After breeding the almajiri monster, why further treat the children as wastes? Where is the democratic credential of the governors engaged in these unlawful activities?  In these states, are there no laws made to protect the rights of the children? Does it mean that the Universal Basic Education laws which provides that children must be in school from age six until they are 15 years, by which time they would have undergone the primary education and the basic three level in secondary school, not applicable to these haemorrhaging states?

Of course, this column has severally complained about the immoral and patently unlawful conduct of the state governments in the north, which allowed the deprivations of impressionable children, on the altar of religious evangelism, long before this pandemic.
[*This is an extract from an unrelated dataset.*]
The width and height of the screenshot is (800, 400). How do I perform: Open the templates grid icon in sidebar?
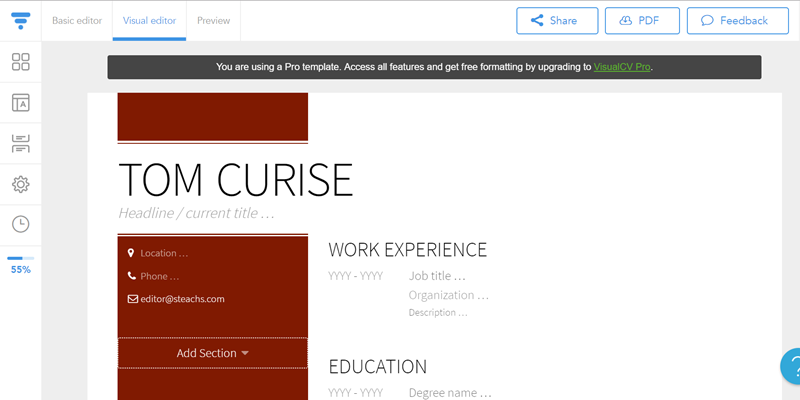coord(21,62)
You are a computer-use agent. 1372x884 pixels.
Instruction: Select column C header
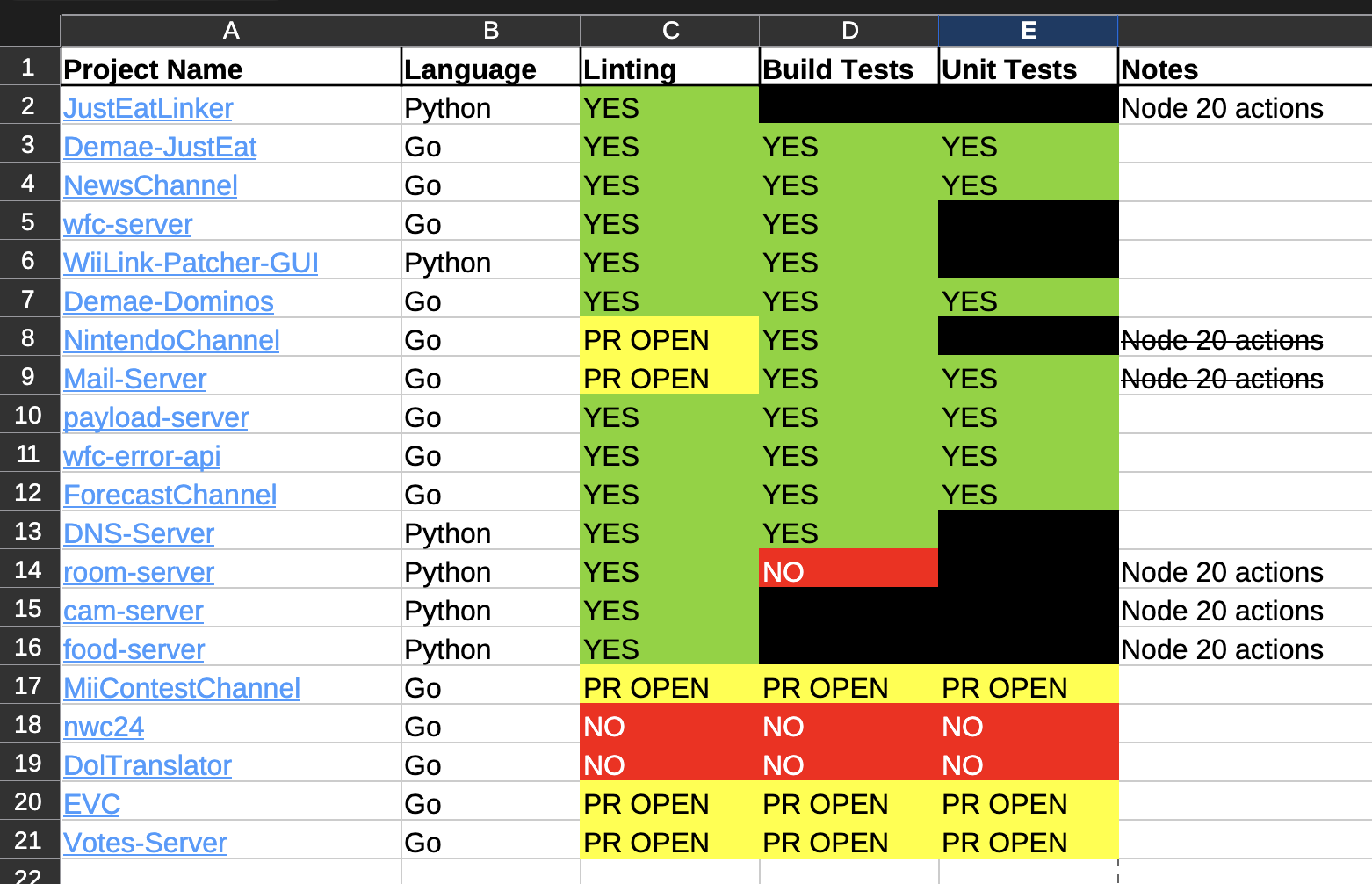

Well, according to the governor of Plateau State, Solomon Lalong, the northern governors have agreed to end the Almajiri system, before this pandemic. While that agreement is a welcome development, the manner they are effecting it is most unconscionable and unlawful. If they agreed to end the scourge, the children should be enrolled in schools and vocational centres for them to attempt a catch-up, after the wasted years.

Clearly, it is criminal to disperse these children, by allowing them to be loaded into tankers built to convey chemical products, trucks used to convey animals, and those purposely built to convey building materials, just to beat the enforcement of the lock-down regulations. Indeed, it is the height of malice and wickedness, to encourage or allow the migration of these hapless citizens, who may have been exposed to the corona virus pandemic to other states, without regard to public health. The governors involved have failed woefully as state chief executives.